TASK TO COMPLETE: Among the entries that follow, find every line with the word "each" and copy it.

Source data:

┄┄┄┄┄┄┄┄┄┄

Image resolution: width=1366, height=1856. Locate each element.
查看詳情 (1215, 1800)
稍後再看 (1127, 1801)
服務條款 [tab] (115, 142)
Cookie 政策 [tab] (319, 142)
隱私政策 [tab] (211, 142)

┄┄┄┄┄┄┄┄┄┄

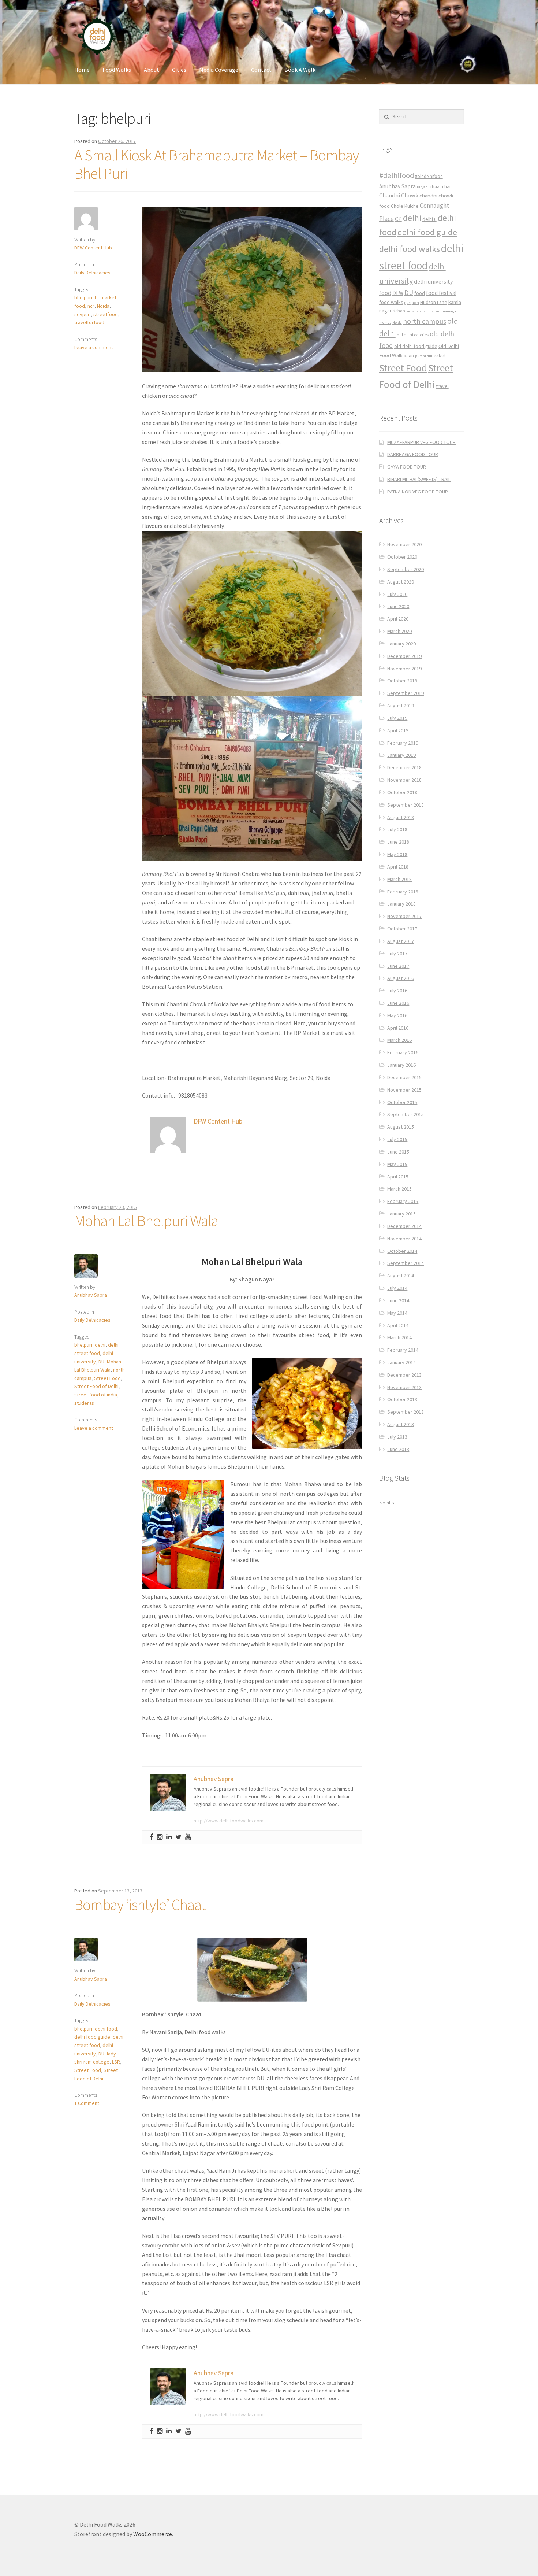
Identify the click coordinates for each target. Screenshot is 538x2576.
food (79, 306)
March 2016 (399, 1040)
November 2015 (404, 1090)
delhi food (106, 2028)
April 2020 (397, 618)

┄┄┄┄┄┄┄┄┄┄

SOLUTION TO THIS TASK:
Image resolution: width=1366, height=1856. Locate each element.
Identify the click coordinates for each target. Screenshot is 538x2576.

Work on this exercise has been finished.